[Problem statement]: Looking at the listing below, how many lines include "agent"? Answer with the number only.

[Supplied data]:
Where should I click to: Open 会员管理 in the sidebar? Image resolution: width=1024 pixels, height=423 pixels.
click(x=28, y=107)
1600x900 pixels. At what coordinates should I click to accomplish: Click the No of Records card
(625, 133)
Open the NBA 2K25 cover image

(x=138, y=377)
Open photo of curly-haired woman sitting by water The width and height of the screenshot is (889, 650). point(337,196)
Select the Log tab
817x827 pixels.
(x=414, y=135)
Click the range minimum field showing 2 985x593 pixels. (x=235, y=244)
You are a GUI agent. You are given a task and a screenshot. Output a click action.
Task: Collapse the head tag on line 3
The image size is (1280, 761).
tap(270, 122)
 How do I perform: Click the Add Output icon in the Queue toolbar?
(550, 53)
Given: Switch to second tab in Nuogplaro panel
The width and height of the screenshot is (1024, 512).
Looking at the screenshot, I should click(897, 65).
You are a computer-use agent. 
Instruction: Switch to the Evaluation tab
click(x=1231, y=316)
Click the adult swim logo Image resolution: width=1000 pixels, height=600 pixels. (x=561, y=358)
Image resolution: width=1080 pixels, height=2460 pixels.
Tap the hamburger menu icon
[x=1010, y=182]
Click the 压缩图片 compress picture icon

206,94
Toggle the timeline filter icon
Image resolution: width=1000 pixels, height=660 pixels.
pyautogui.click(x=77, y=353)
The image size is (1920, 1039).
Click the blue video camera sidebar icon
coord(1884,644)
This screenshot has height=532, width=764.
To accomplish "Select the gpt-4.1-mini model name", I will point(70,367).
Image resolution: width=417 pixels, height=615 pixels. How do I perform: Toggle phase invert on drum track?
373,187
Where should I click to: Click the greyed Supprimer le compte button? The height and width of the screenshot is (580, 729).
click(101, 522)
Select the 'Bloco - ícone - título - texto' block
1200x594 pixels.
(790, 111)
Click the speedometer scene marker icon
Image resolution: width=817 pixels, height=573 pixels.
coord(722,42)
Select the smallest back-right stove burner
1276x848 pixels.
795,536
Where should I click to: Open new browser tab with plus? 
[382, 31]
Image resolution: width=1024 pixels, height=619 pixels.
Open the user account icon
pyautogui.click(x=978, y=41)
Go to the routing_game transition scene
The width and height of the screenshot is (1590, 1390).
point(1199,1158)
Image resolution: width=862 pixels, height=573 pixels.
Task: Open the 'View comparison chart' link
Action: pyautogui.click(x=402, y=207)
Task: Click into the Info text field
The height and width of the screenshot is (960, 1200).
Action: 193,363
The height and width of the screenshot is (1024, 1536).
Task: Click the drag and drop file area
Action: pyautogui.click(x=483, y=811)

[Solution]: 2